_Exercise description_
Can you rewrite the entries from the start through the line holding "(x=239, y=449)", inclusive, with "part number" replaced by "component number" and everything else unchanged, leaving out the pictures?

===============

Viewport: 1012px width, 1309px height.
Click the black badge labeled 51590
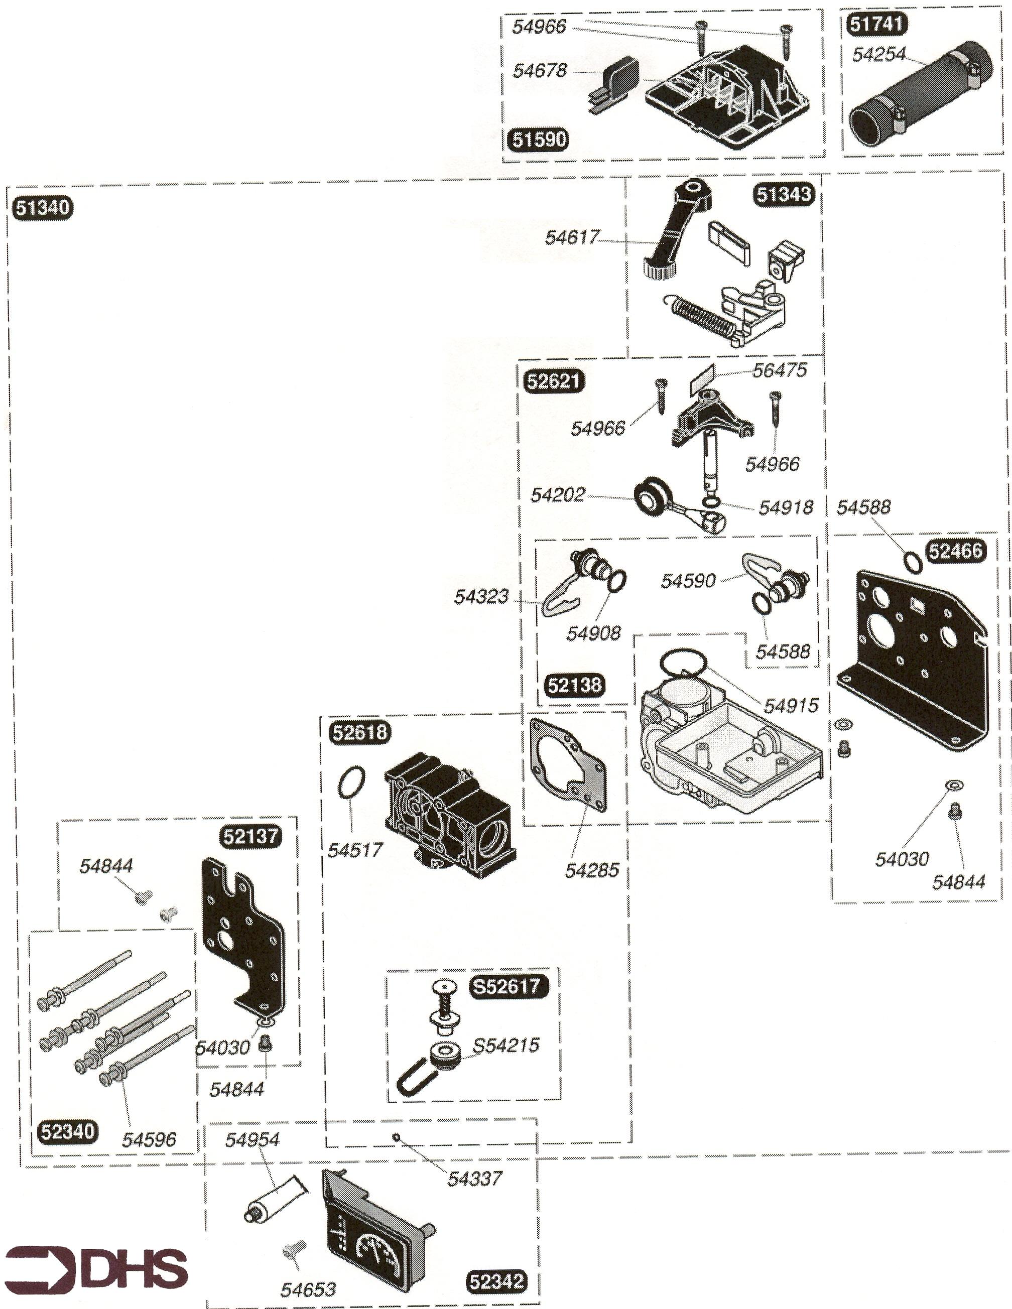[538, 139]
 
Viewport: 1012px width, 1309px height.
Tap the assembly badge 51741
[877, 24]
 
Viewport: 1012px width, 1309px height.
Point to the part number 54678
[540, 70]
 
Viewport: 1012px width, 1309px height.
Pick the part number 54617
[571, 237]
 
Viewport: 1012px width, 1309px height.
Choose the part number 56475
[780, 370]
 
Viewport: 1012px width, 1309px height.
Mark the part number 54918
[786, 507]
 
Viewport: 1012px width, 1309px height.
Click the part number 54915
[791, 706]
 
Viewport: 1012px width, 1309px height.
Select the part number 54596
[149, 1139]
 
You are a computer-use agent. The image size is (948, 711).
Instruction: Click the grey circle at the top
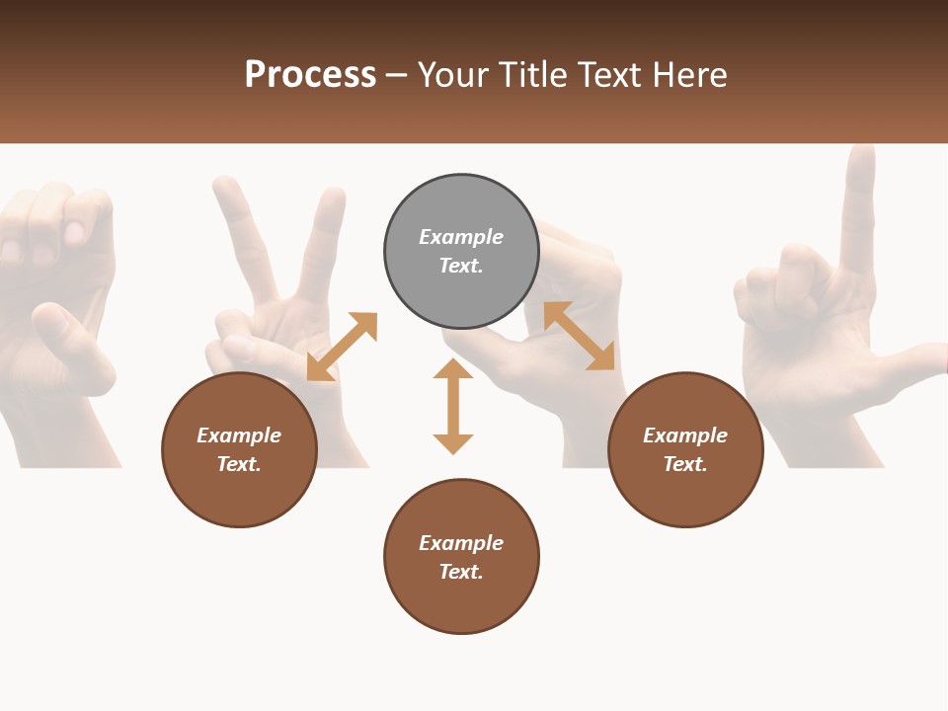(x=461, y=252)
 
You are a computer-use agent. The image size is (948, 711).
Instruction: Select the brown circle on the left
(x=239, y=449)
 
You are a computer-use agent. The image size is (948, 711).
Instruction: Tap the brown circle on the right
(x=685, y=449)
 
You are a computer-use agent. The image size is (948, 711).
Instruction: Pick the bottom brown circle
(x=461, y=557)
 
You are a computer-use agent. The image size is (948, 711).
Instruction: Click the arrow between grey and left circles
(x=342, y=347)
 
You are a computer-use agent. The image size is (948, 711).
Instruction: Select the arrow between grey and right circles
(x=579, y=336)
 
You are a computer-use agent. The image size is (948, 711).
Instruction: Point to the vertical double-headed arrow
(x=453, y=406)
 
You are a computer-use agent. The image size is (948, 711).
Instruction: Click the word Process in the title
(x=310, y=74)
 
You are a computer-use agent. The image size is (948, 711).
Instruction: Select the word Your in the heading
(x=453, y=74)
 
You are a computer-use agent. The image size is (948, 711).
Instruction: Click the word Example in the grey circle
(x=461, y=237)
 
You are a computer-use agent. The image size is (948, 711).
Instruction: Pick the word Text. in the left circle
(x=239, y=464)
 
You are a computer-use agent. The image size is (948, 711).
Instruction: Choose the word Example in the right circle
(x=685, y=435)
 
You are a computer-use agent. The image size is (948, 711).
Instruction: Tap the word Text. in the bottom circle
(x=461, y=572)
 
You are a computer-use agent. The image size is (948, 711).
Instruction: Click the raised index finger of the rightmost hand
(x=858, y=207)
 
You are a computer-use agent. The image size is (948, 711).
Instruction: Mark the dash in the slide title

===============

_Expected answer_
Viewport: 1012px width, 1309px height.
Click the black badge labeled 51590
[538, 139]
 
Viewport: 1012px width, 1309px height.
Tap the assembly badge 51741
[877, 24]
 
Viewport: 1012px width, 1309px height.
Point to the component number 54678
[540, 70]
 
Viewport: 1012px width, 1309px height.
Pick the component number 54617
[571, 237]
 
Viewport: 1012px width, 1309px height.
Choose the component number 56475
[780, 370]
 
Viewport: 1012px width, 1309px height.
Mark the component number 54918
[786, 507]
 
Viewport: 1012px width, 1309px height.
Click the component number 54915
[791, 706]
 
Viewport: 1012px width, 1309px height.
Select the component number 54596
[149, 1139]
 
You are a computer-use agent. The image size is (948, 711).
Instruction: Click the grey circle at the top
(x=461, y=252)
 
You are a computer-use agent. The image size is (948, 711).
Instruction: Select the brown circle on the left
(x=239, y=449)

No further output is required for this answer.